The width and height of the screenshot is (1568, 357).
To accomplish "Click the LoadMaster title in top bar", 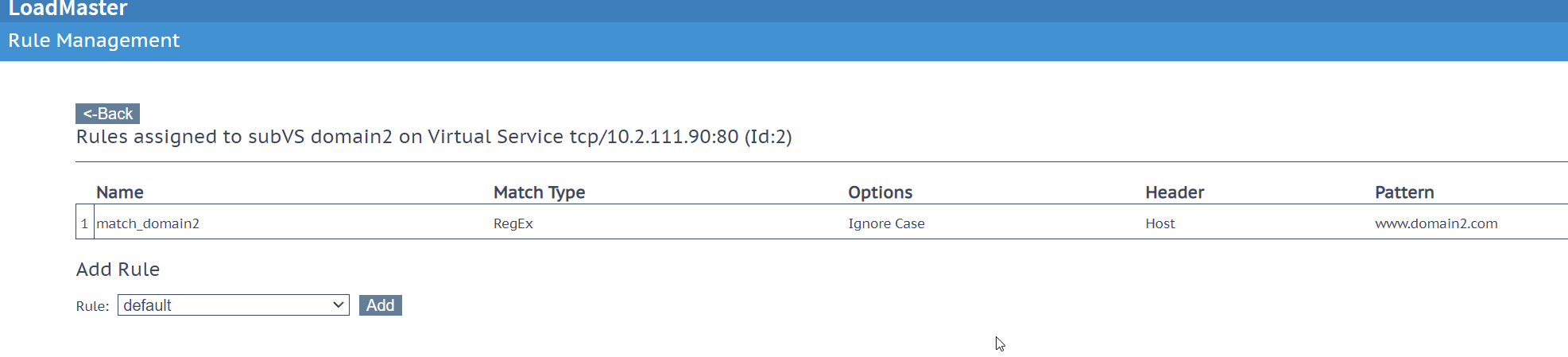I will [68, 9].
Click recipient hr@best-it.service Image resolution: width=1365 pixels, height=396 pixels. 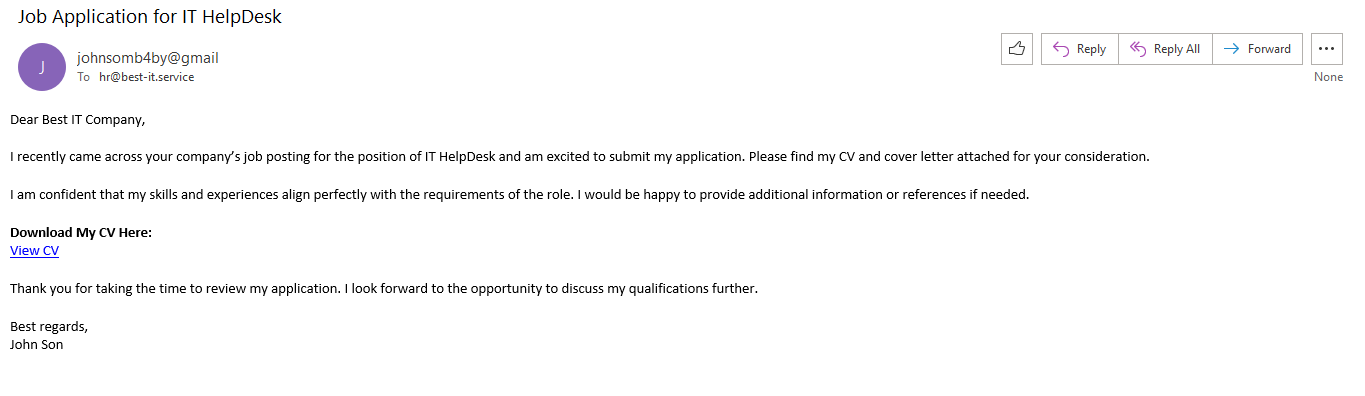[x=146, y=77]
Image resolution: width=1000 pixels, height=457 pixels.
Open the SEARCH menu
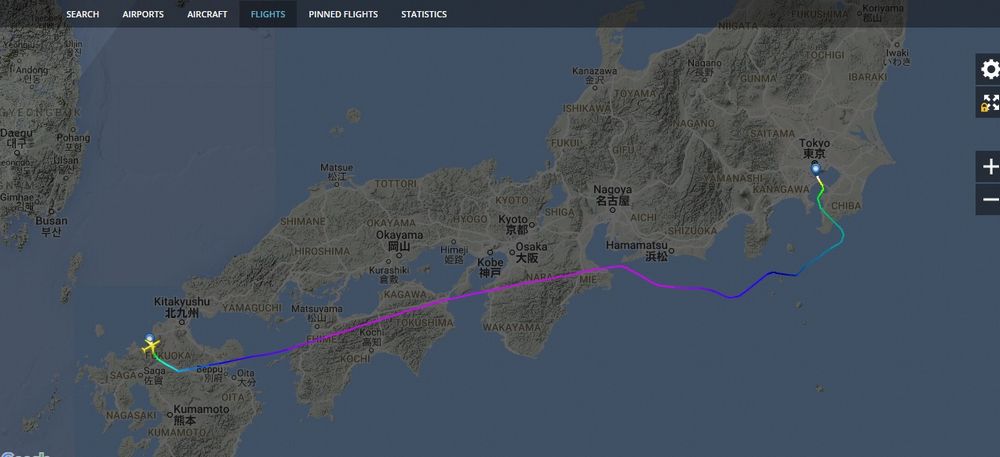[83, 14]
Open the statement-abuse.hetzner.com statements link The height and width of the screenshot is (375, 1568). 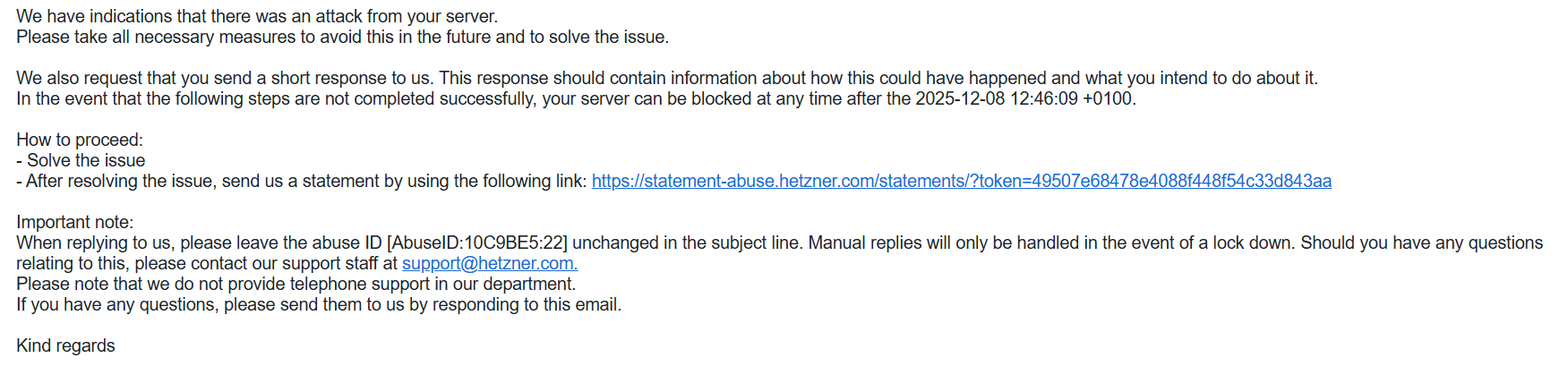pos(961,181)
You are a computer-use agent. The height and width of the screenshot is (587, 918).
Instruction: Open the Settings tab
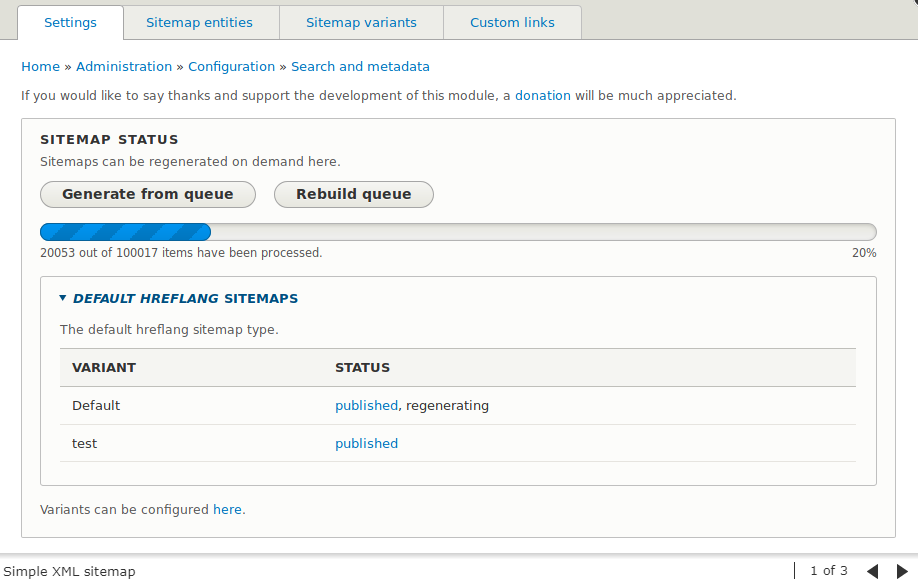pyautogui.click(x=71, y=22)
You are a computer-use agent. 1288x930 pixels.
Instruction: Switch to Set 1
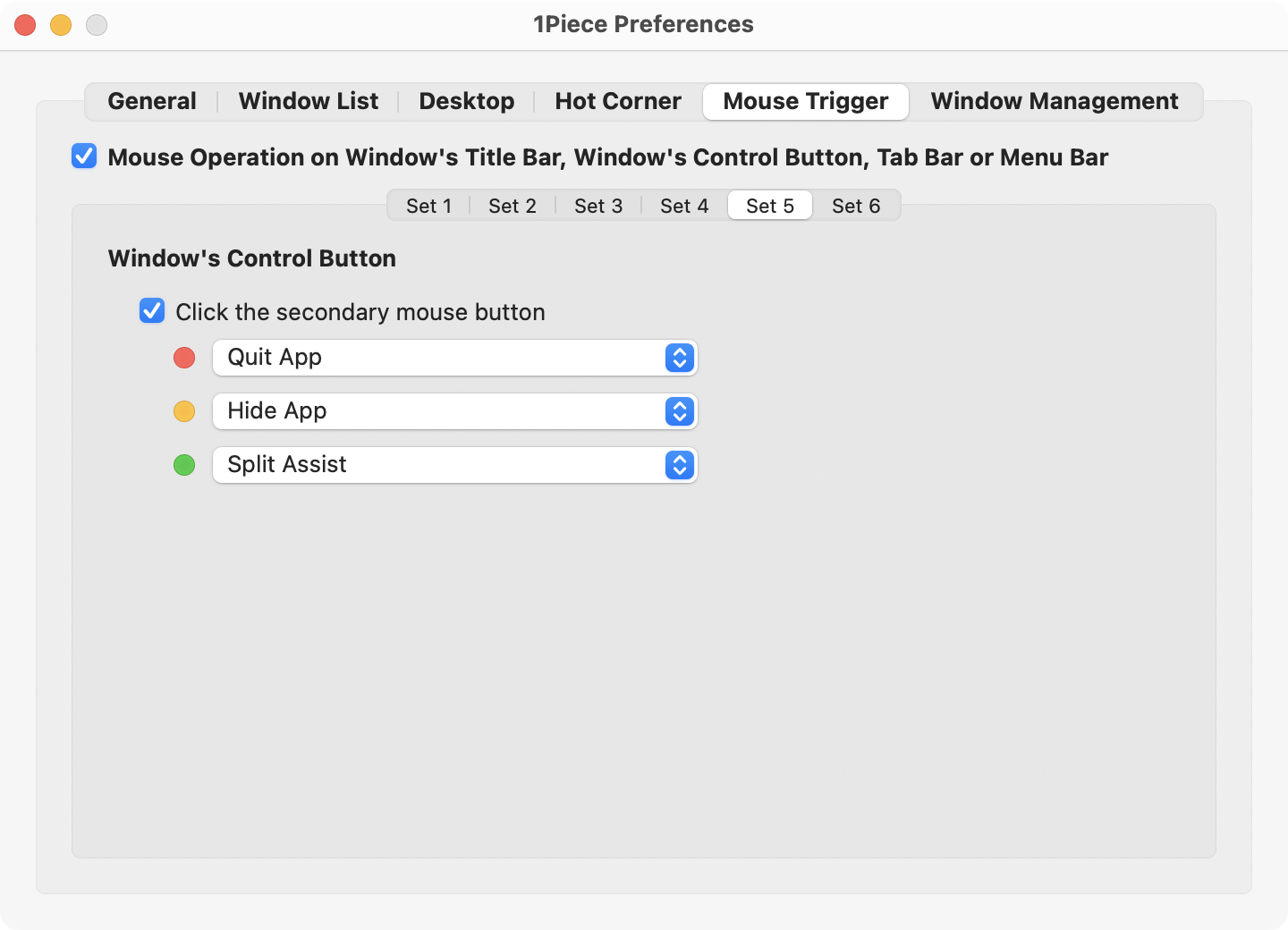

_ _ _ _

> Task details
Write out, word for word, the line containing "You are a computer-use agent. The" and each line after it to the end of the data, and nothing more. Drop the pictures.

> Result for this task
You are a computer-use agent. The height and width of the screenshot is (587, 918).
Instruction: Open the Settings tab
pyautogui.click(x=71, y=22)
You are a computer-use agent. 1288x930 pixels.
Instruction: Switch to Set 1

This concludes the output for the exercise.